In this paper, the crystal structures, thermodynamic stability, electronic densities of states, band structures, and optical properties of the nontoxic Pb-free vacancy ordered double perovskites halides X2TeY6 (X = Cs, Rb, and Y = I, Br, Cl) were investigated using first-principles calculations. It was found that at Γ point, the conduction band splits into two bands upon inclusion of spin-orbit coupling (SOC) interaction for X2TeY6 compound. Besides, the highest occupied molecular orbital is unchanged for all studied compounds except that of X2TeI6, which is shifted from W to X point. Our findings appear to be well supported by the experimental data (Annalise E. Maughan et al., J Am Chem Soc. 2016;138:8453-8464). This shows a contradiction with the theoretical work found by Malak Azmat Ali et al., Int. J. Energy Res. 2020;45:8448-8455. Hence, the inclusion of SOC is crucial for the correct characterization of the electronic properties of the X2TeY6 compound. Otherwise, the absorption coefficients shift to the visible region by the substitution of Cl by Br and I ions.
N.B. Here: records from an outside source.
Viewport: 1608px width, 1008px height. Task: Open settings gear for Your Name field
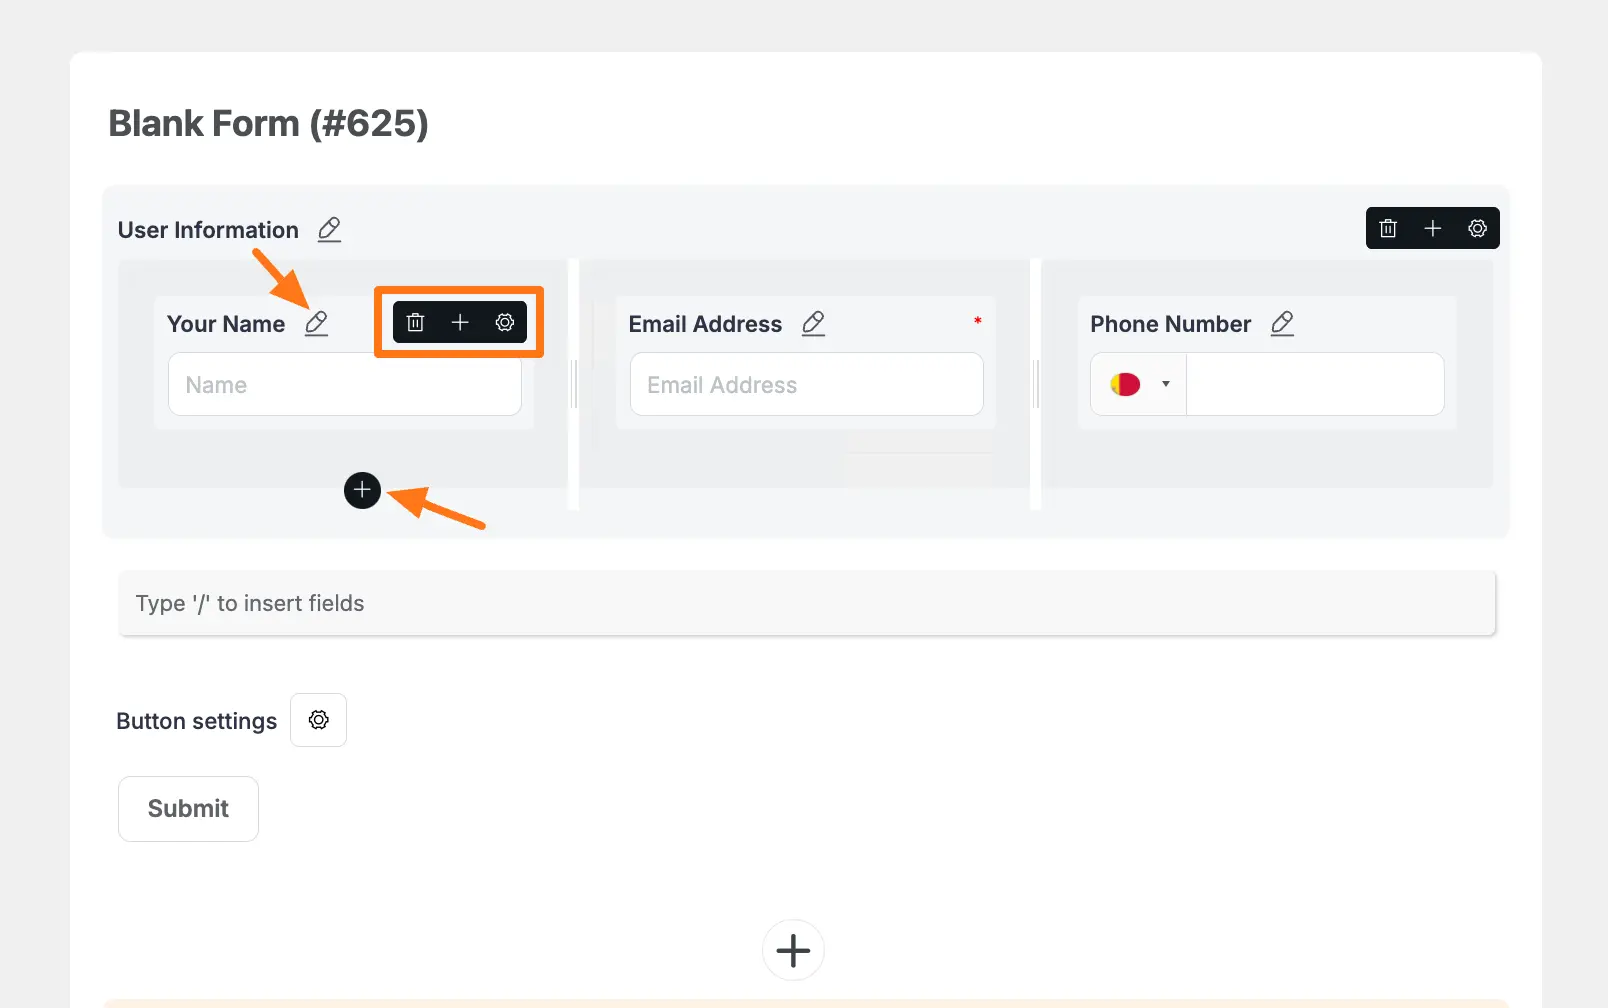click(505, 323)
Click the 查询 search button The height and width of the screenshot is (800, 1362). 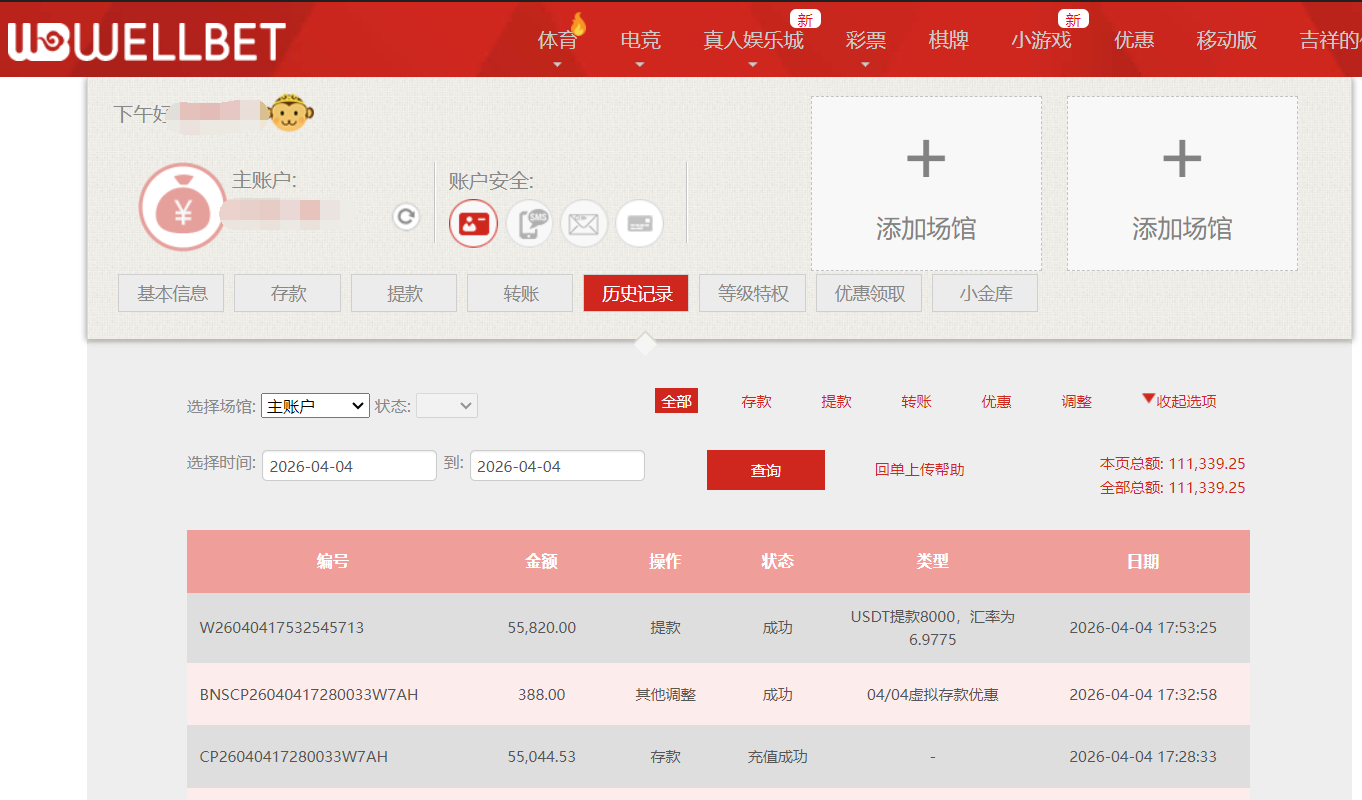click(765, 469)
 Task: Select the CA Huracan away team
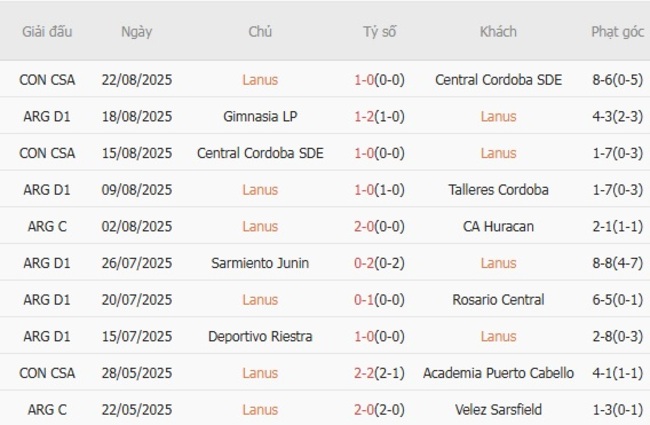tap(498, 226)
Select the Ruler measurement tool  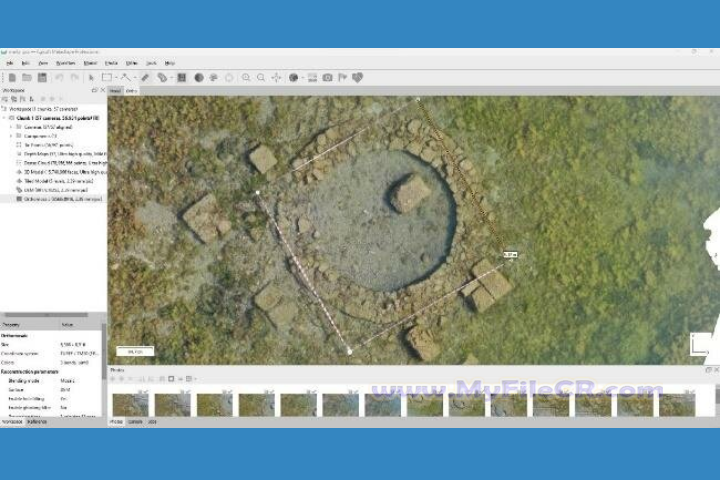click(145, 77)
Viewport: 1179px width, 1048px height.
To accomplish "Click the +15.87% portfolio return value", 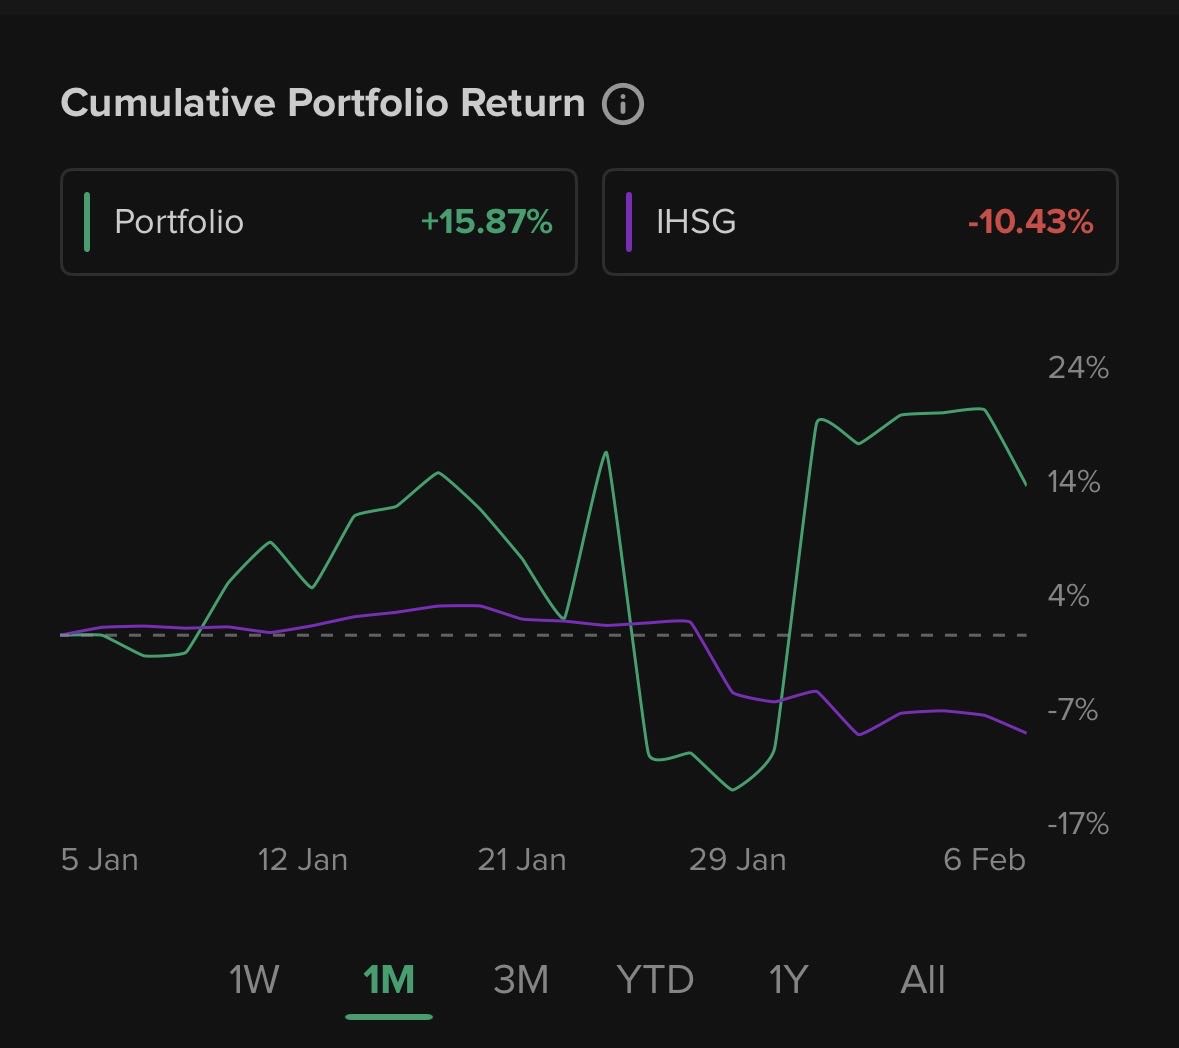I will point(486,221).
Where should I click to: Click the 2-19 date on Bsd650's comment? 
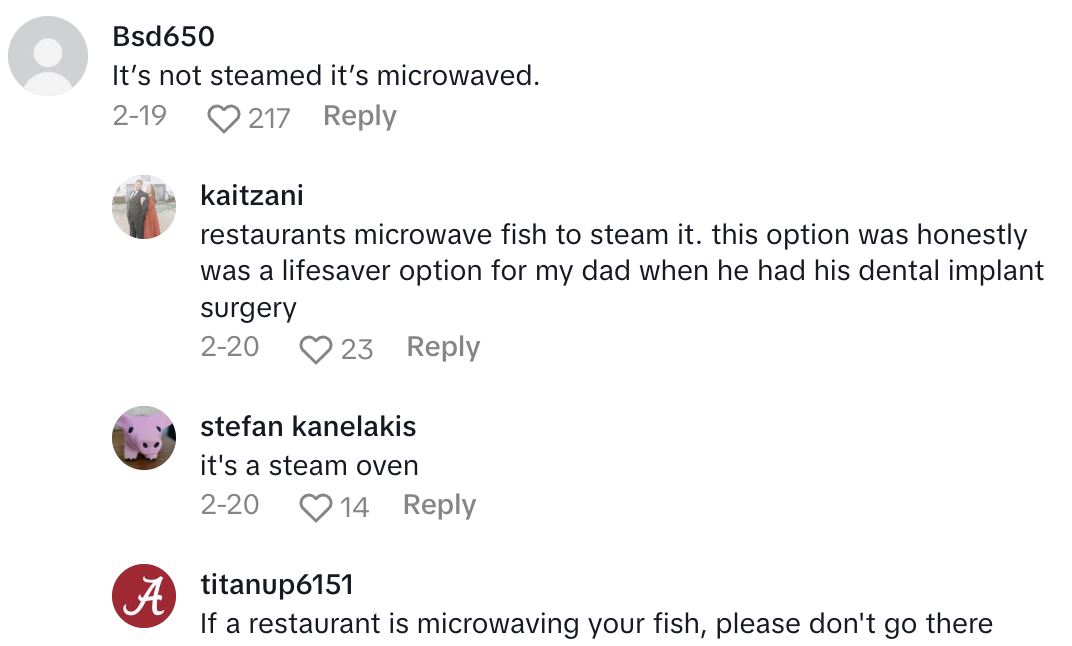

Thus, the excellent absorption coefficients percentages of Cs2TeI6 (62%-75%) and Rb2TeI6 (57%-76%) along the visible region, their suitable forbidden bands (1.422 eV for Cs2TeI6, and 1.469 eV for Rb2TeI6) and their high stabilities make both Cs2TeI6 and Rb2TeI6 as new potential candidates' compounds for single-junction solar cells.